It's time to wonder if the decades long war by the government that has allegedly been waged in favor of making financial products and services more competitive might have been a mistake.
Time after time the government has intervened in practices that it has deemed anti-competitive. This happened in the 1970s, when the government effectively got the New York Stock Exchange to abolish fixed trading commissions. It happened in the 1990s, when the government cracked down on NASDAQ market makers. In 2002, corporate bond trading went onto "screens" on the TRACE system after years of pressure from securities regulators.
The buyers and sellers, especially ordinary investors and institutional investors such as pension and endowment funds, were supposed to benefit from these government initiated changes.
Each transformation had large and unintended consequences. As a result of the loss of fixed commissions, Wall Street consolidated and several firms went public. Fixed income trading became far more important than it had been. The crackdown on NASDAQ market makers was followed by the dot com boom and bust. The push into TRACE incentivized credit traders to emphasize less transparent derivatives.
It's far from clear that the gains from these government interventions outweigh the costs.
Now that the attention is being focused on derivatives trading, I have to ask: are we making the same mistakes again?
When you make trading of financial instruments open and competitive, it becomes less profitable for dealers and banks. This happened in 1975 with stock broking and in 2002 with corporate bond trading, and in both cases broker-dealers lost billions of dollars as aggressive price cutters entered the market and commissions shrunk. It was good news for buyers and sellers, but bad news for banks.
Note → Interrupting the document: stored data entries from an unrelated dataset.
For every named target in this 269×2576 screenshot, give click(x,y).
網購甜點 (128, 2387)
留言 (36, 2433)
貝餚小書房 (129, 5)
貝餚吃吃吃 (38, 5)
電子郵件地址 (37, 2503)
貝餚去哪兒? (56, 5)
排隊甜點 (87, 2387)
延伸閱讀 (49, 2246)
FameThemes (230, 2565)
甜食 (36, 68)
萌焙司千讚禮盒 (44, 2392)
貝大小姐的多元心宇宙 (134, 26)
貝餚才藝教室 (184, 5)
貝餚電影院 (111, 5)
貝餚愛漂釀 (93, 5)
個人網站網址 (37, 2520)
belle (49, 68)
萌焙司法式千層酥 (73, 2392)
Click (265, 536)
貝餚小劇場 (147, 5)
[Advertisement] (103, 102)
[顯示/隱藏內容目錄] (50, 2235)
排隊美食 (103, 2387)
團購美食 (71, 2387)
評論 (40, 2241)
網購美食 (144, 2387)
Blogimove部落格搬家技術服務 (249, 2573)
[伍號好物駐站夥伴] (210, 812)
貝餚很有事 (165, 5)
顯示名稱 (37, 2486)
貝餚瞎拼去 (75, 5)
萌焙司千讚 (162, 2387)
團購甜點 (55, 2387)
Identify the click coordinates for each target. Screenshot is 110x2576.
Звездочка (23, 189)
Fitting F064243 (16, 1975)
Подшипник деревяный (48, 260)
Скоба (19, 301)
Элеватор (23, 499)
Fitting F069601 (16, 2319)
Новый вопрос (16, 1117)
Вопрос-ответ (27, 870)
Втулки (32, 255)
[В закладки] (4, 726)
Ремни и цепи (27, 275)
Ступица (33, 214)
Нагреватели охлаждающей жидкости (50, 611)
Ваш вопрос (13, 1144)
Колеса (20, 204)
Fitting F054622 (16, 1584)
So what about derivatives trading, the biggest and most profitable market by far on Wall Street? You will be un-surprised to learn that big banks have never been keen on the prospect of putting derivatives trading into a clearinghouse and requiring that prices be made public. They much prefer the current system, in which a small number of banks control the entire market and neither buyers nor sellers have any idea exactly what commissions they're paying when they purchase derivative contracts.